New Piqua mayor ready to ‘serve others’

New Piqua Mayor Kris Lee, center, receives the oath of office earlier this month from retired Miami County Judge Elizabeth Gutmann while Larry Hamilton, left, looks on. CONTRIBUTED

New Piqua Mayor Kris Lee, center, receives the oath of office earlier this month from retired Miami County Judge Elizabeth Gutmann while Larry Hamilton, left, looks on. CONTRIBUTED

Kris Lee is proud of his hometown of Piqua, but never dreamed he’d become its mayor.

Lee, a retired Piqua police officer, was elected by fellow city commissioners as the city’s first black mayor in early January.

“I never thought, even as a little kid, that I would ever be the mayor,” Lee said.

His earliest years were in Rossville, located just outside the Piqua city limits, before the family moved into town when he was six. He graduated from Piqua High School in 1983.

His parents, the late Bob and Frances Lee, were great role models, he said. “My dad always told me I could be anything I wanted to be. He always encouraged me to go to school and seek as much knowledge as possible. I do the same thing for my kids,” he said.

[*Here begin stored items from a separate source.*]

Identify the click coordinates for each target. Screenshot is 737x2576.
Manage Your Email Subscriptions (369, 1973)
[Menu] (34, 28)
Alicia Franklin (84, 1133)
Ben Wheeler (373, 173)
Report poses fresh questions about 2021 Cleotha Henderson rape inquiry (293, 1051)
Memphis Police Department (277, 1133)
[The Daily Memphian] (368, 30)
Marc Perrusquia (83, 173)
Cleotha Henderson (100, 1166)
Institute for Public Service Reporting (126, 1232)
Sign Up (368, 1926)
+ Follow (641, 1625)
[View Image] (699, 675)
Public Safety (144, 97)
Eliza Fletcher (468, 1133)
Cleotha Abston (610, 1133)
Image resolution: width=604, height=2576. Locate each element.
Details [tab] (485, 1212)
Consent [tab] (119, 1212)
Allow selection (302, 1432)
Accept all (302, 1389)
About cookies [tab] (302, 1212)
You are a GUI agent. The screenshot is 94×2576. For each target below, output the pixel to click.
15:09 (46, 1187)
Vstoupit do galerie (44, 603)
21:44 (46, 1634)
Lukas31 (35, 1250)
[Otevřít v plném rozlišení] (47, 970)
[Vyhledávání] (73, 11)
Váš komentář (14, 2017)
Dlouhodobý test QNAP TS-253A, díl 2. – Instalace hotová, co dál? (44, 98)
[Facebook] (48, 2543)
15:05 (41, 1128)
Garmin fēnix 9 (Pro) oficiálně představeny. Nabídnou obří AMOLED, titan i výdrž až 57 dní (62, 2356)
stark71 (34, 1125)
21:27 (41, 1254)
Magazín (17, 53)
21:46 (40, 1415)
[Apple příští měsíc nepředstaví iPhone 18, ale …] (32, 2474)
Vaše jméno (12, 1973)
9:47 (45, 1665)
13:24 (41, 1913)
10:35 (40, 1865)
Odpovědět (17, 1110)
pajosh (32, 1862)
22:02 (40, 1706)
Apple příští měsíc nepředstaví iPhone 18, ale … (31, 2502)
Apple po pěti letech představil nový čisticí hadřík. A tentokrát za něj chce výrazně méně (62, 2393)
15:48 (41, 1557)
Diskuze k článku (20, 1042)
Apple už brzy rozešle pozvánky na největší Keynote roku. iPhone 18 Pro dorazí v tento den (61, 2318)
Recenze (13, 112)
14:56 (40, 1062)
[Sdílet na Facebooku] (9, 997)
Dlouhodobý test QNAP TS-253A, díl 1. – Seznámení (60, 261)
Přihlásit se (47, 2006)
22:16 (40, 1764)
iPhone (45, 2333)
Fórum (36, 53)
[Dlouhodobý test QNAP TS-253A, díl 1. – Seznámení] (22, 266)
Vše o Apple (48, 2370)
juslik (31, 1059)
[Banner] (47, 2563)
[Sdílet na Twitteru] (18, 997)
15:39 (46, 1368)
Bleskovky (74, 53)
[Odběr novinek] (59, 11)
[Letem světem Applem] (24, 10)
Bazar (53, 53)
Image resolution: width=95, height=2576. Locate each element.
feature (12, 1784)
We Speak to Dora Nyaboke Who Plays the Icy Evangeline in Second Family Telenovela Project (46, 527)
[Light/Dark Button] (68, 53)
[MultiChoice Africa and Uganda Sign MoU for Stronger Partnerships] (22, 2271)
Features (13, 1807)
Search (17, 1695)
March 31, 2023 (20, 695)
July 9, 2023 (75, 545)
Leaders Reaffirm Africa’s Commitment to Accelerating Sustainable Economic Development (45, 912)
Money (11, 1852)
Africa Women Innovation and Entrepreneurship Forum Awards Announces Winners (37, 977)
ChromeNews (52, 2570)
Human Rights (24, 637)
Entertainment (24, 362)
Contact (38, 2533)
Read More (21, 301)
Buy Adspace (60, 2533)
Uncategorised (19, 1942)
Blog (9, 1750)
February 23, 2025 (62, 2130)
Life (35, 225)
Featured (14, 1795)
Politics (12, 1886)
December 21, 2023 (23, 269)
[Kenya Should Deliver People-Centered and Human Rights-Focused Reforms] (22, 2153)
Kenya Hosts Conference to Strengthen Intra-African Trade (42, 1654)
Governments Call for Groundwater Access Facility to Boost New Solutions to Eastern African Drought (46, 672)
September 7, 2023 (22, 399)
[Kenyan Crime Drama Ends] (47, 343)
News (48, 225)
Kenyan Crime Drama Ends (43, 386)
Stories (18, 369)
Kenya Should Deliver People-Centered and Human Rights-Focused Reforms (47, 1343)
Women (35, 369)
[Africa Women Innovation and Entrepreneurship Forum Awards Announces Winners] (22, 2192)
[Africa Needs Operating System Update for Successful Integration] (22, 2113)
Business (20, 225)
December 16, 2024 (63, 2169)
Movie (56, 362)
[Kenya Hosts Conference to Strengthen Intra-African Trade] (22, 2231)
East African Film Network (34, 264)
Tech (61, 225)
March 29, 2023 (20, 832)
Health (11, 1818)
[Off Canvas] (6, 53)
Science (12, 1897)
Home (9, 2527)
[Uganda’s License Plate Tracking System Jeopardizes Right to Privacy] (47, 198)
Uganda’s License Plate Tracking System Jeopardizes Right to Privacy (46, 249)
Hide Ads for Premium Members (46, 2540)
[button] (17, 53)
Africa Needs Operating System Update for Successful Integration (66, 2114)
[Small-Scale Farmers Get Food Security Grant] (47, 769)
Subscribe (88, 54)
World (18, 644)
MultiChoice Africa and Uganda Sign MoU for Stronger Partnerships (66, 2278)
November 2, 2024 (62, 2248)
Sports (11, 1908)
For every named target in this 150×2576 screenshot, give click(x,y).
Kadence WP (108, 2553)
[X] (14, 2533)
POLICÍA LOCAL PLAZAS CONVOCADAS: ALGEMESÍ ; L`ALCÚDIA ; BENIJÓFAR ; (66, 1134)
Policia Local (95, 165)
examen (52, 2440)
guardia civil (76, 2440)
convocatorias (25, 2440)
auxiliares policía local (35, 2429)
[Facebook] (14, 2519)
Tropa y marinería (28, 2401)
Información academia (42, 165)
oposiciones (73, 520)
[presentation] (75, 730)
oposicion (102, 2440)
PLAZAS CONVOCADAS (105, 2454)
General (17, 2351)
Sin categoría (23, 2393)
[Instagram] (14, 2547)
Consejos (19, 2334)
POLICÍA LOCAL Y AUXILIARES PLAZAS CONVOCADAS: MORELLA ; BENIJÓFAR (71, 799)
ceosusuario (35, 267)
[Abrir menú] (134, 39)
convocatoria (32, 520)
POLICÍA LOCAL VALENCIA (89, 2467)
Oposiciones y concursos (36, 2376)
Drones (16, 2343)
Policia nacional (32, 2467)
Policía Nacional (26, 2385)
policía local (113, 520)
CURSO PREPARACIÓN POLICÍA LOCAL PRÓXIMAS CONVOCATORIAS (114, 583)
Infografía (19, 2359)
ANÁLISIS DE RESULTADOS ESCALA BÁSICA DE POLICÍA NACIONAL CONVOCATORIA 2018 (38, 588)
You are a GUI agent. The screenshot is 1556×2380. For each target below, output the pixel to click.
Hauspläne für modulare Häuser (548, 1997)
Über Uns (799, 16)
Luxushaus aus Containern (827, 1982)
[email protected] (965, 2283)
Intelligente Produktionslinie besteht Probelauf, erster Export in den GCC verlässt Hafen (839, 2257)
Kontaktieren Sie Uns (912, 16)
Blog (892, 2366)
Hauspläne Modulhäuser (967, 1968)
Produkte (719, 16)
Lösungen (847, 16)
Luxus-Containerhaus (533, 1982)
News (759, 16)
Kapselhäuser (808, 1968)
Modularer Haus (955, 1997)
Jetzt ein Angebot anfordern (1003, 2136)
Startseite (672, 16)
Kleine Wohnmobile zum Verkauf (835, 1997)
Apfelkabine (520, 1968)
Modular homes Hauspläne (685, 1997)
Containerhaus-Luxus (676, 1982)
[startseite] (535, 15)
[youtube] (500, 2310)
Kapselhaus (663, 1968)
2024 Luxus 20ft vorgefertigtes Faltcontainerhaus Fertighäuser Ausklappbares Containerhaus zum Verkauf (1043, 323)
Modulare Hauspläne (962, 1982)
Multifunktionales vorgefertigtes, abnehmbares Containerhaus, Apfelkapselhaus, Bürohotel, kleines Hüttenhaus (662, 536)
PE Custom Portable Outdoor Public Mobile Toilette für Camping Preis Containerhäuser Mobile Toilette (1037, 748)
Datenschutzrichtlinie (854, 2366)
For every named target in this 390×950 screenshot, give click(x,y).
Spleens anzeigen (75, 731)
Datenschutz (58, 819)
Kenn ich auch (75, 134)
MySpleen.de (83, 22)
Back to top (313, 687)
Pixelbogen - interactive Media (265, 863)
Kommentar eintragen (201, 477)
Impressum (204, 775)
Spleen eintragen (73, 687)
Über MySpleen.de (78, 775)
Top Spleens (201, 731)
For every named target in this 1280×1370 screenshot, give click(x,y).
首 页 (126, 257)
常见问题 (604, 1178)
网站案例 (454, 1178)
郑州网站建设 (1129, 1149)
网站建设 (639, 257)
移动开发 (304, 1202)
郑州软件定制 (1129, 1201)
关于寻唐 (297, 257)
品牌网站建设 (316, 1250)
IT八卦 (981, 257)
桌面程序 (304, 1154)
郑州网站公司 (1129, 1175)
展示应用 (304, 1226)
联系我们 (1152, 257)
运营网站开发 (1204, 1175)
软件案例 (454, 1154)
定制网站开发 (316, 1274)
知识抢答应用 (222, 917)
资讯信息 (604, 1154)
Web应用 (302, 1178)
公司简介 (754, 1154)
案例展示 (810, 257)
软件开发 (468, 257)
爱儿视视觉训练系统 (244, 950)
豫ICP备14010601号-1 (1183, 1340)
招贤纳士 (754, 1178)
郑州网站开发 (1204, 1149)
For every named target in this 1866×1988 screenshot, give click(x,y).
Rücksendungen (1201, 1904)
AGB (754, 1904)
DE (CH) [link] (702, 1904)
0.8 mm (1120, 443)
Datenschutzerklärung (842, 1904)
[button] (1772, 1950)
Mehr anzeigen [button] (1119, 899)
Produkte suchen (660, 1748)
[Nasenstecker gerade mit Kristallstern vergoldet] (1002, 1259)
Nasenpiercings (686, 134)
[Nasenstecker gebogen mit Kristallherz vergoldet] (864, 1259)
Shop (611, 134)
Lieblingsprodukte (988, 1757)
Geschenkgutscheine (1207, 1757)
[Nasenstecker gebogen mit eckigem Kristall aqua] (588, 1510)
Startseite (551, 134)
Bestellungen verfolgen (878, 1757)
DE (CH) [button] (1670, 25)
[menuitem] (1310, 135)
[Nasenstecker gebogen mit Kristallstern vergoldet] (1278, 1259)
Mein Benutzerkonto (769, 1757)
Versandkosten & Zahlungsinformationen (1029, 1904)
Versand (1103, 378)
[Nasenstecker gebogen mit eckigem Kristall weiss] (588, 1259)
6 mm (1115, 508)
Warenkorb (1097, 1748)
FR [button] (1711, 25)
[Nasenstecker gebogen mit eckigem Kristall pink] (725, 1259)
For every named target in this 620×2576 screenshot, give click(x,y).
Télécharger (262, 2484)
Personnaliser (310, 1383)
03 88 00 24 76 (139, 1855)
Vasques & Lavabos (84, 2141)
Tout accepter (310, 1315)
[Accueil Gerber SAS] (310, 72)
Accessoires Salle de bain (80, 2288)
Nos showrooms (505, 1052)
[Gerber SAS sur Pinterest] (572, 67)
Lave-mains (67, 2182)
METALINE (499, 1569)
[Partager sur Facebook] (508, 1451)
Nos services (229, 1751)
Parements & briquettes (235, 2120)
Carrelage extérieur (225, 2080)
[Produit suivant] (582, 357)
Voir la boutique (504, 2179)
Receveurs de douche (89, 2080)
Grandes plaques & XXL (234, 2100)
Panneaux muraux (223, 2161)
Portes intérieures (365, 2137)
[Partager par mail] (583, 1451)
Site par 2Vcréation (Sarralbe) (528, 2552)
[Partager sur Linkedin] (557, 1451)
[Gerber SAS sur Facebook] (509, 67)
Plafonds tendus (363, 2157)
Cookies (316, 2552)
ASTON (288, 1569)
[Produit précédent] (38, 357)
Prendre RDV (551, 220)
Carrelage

Other role models were former city manager Frank Patrizio, father of longtime friend Frank Patrizio Jr., and Larry Hamilton, his high school Afro American history teacher and historian whose research included the Randolph Slaves of which Lee is a descendant.

Lee studied for two years at Edison State Community College before receiving a bachelor’s degree in communications from Wright State University.

He wrote for a time for area newspapers before finding he didn’t like the deadlines involved.

He worked for a time at Miami County Children’s Services, where he was introduced to law enforcement by one of his bosses, current county Commissioner Greg Simmons, through the village of Bradford Police Department.

He went through the police academy and then was hired at the Piqua Police Department, where he spent 23 years before retiring in 2016. He moved on to part time at the Anna police department and now is a full-time safety officer at the Miami Valley Career Technology Center.

Lee has been an adjunct instructor in criminal justice and at the police academy at Edison State.

“I believe that our biggest duty and the biggest thing we can do in life is to serve others,” Lee said. He was on the Piqua Catholic school board, on parish council and was in Lions Club over the years.

After retiring, there was an opening on the Piqua City Commission when a candidate’s petitions were thrown out because of an error. One of four write in candidates, he won.

“The best way I felt at this point in my life that I could serve was to try to get on commission when there was a void. I was pretty nervous,” he said.

After serving on the commission a couple of years, he was excited to become mayor.

“Piqua I believe is starting on the right track. There is a lot of promise here. We have a good city manager,” he said of Gary Huff.

Lee said the riverfront project is coming to fruition and he supports efforts to bring more industry to town. “The more industry that comes here, the better our tax base will be and the better it is going to be for everybody,” he said.

The city pool and utility rates are current topics. Lee said he wants to hear people’s ideas,

inviting people share ideas at 937-414-0452 or ward3comm@piquaoh.org.

A recent trip to the grocery took much longer than anticipated because he talked to probably 20 people while there. It‘s a new normal that Lee said he doesn’t mind.

He and wife, Peg, have five children plus his niece and nephew who came to them when his sister died in 2014. “Family is very important. Piqua is a community that supports families,” Lee said. “I am not going anywhere. I love this place.”